No
pronunciamento, a ex-primeira-dama afirmou que aceitou o desafio de disputar
uma vaga no Senado por acreditar na política como instrumento de transformação
social e de fortalecimento das instituições.
"A política é poderosa e o propósito edifica. Um
mandato político baseado em bons propósitos transforma para melhor a sociedade
e a vida das pessoas. É por isso que aceitei esse desafio. Sou pré-candidata ao
Senado Federal e vou ajudar a edificar a nossa nação, porque governar é
cuidar",
declarou na mensagem.
Durante
o discurso, Michelle também reafirmou seu alinhamento político com o
ex-presidente Jair Bolsonaro e manifestou apoio ao senador Flávio Bolsonaro
(PL), candidato à Presidência da República. A declaração ocorre após recentes
episódios de repercussão envolvendo divergências familiares expostas
publicamente nas redes sociais.
"O meu marido escolheu o Flávio para estar à frente
dessa multidão e nós vamos caminhar juntos para impedir que o mal continue a
castigar o nosso povo",
afirmou.
Presente
à convenção, Flávio Bolsonaro desejou rápida recuperação à madrasta e destacou
a importância de sua participação na campanha eleitoral.

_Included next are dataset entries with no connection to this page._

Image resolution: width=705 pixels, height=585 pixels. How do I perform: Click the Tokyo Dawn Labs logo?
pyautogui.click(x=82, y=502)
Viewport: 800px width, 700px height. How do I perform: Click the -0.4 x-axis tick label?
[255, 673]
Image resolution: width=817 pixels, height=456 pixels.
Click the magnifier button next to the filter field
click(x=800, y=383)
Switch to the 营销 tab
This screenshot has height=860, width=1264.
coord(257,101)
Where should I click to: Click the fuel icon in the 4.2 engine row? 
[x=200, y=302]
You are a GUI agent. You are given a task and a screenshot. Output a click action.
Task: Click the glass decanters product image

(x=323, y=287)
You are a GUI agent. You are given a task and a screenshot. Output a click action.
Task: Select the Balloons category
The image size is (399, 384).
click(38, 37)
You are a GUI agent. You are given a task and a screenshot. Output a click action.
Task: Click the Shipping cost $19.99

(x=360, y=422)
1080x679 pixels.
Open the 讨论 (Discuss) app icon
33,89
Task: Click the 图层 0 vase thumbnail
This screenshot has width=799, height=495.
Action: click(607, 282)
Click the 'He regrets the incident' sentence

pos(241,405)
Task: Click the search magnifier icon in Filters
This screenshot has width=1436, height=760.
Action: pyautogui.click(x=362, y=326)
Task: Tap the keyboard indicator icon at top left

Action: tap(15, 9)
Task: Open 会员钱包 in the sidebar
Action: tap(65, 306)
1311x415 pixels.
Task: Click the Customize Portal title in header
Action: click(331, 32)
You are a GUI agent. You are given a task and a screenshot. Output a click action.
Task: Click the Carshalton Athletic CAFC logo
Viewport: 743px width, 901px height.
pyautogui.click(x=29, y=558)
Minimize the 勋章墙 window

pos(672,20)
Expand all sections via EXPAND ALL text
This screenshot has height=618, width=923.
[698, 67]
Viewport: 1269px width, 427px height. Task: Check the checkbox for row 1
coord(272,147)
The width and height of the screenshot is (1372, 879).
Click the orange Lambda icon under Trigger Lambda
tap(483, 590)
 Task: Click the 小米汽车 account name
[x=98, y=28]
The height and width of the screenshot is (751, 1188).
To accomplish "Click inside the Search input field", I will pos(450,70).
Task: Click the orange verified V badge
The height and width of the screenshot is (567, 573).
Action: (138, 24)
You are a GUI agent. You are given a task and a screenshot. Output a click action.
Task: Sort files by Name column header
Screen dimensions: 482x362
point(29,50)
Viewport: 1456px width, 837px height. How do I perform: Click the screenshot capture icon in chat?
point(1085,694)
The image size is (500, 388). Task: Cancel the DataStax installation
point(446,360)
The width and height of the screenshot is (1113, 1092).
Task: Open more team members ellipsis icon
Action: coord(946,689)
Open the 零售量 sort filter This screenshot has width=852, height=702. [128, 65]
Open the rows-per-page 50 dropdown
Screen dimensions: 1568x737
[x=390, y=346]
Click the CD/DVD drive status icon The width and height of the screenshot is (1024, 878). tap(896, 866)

"Quero desejar melhoras à Michelle. Sabemos o quanto
uma crise de enxaqueca pode ser incapacitante. Daqui a pouco ela estará de
volta, firme e forte, para nos ajudar nessa caminhada", disse o senador.
Com
a candidatura homologada, Michelle Bolsonaro utilizará o número 222 nas urnas e
integrará a chapa encabeçada pela governadora Celina Leão (PP), que buscará a
reeleição ao Governo do Distrito Federal.
A entrada da ex-primeira-dama na disputa amplia o protagonismo da família Bolsonaro nas eleições de 2026 e fortalece a estratégia do PL de concentrar lideranças de projeção nacional nas principais disputas eleitorais do país. O partido aposta na popularidade de Michelle entre o eleitorado conservador para ampliar sua representação no Senado Federal.